The interpretation of viral homology and its impact on cancer development is speculative in several sections. The connections made between EBV infections, chromosomal breakpoints, and cancerous mutations rely heavily on correlative data without sufficient causal evidence. A more cautious interpretation of the results, highlighting the need for further experimental validation, would strengthen the manuscript.

Response: I added more evidence (Figure 2H and Table S2) to the association of EBV infection and cancer development and took greater care throughout to interpret the results more cautiously.

The paper could benefit from a more balanced discussion of alternative hypotheses explaining the observed data. For instance, the role of other environmental, genetic, or lifestyle factors in breast cancer development is not adequately considered. Acknowledging and discussing these potential confounders would provide a more comprehensive understanding of the complex etiology of breast cancer.

Response: I explained how EBV relates to alternate hypotheses and exacerbates the effects of other known breast cancer risk factors (page 16).

While the paper cites a significant amount of relevant literature, it sometimes overlooks recent studies that could either support or challenge the proposed hypotheses. Incorporating a more current and diverse range of references would enhance the paper’s relevance and credibility.

Response: I included more information from more current and diverse ranges of references.

The methods section needs more details about how the datasets were chosen and combined.

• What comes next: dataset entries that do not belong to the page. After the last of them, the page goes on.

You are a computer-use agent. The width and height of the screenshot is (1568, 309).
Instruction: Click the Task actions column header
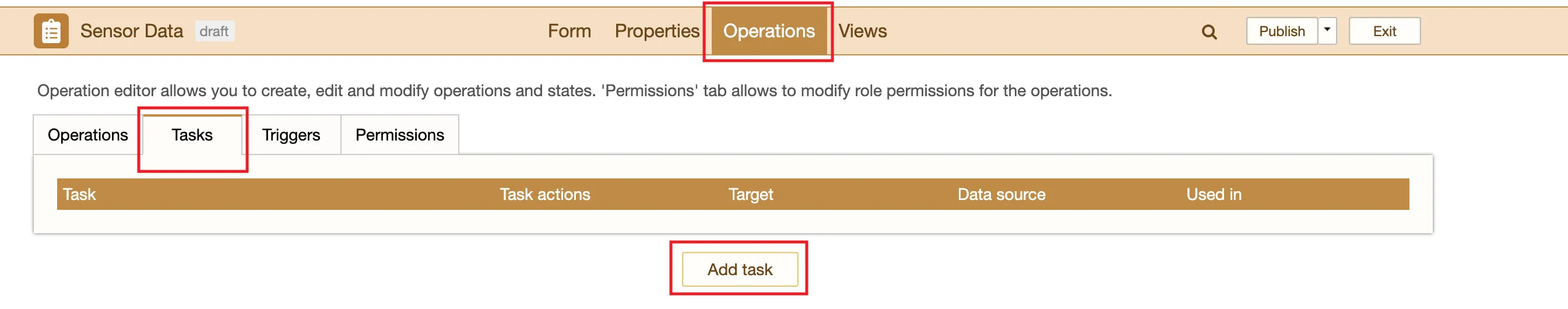[x=545, y=195]
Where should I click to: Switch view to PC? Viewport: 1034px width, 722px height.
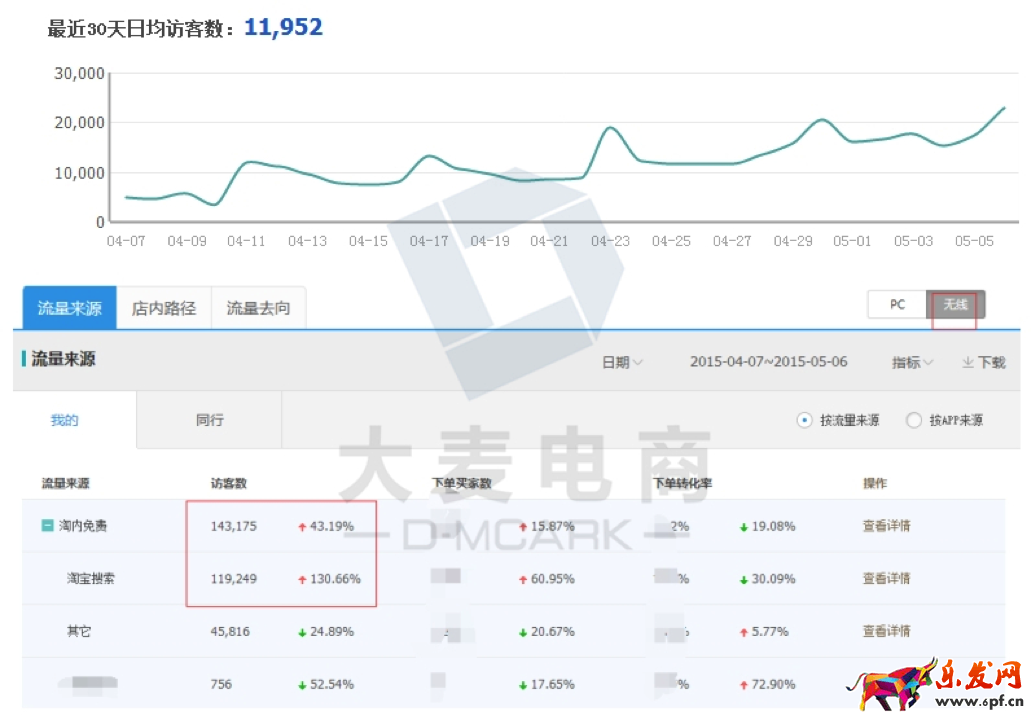(897, 305)
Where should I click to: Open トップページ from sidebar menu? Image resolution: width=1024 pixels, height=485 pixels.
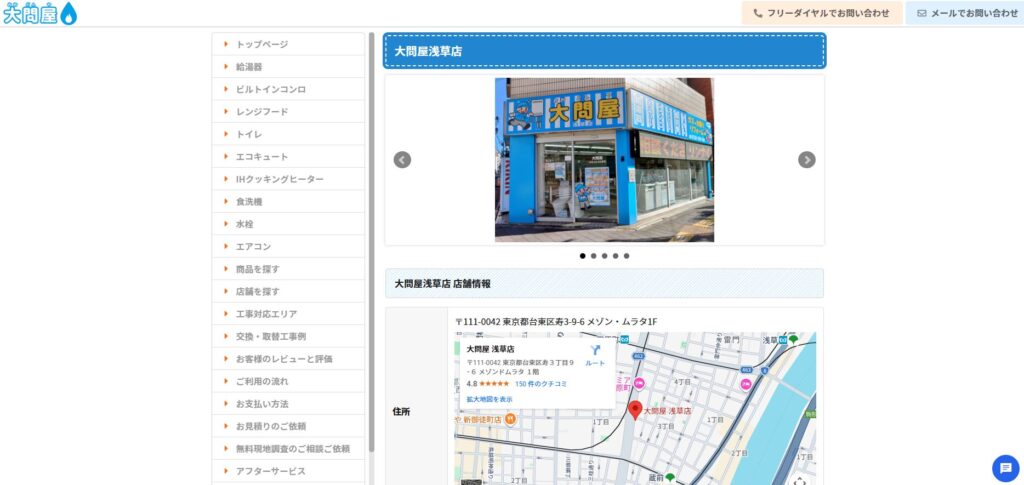(x=261, y=44)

Response: More details on how the datasets were chosen have been added.

The discussion should explain more about how EBV might cause the chromosome breaks and rearrangements seen in breast cancer.

Response: The discussion includes an expanded explanation about how EBV might cause the chromosome breaks and rearrangements seen in breast cancer.

More data or references are needed to support the idea that EBV helps breast cancer spread to other parts of the body.

Response: A new Figure 7 and more data have been added. Additional references have also been added, and the metastasis topic has been clarified and expanded.

Adding more references would strengthen the sections that talk about how EBV affects breast cancer.

Response: Many more references have been added.

Figures and tables should be clearly mentioned in the text to help readers follow the data.

Response: Figures and tables are now more prominently mentioned in the text.

Some parts of the manuscript need clearer writing and better organization, especially where complex bioinformatics results are explained.

Response: I revised the manuscript with clearer writing and better organization, especially where complex bioinformatics results are explained.

The abstract should be revised to clearly highlight the main findings and why they are important.

Response: I revised the Abstract to highlight the main findings and why they are important.

Make sure all abbreviations are defined when they are first used to help readers understand the text better.

Response: I went through the manuscript to be sure all abbreviations were defined. I also added a glossary containing abbreviations, gene names, and viruses.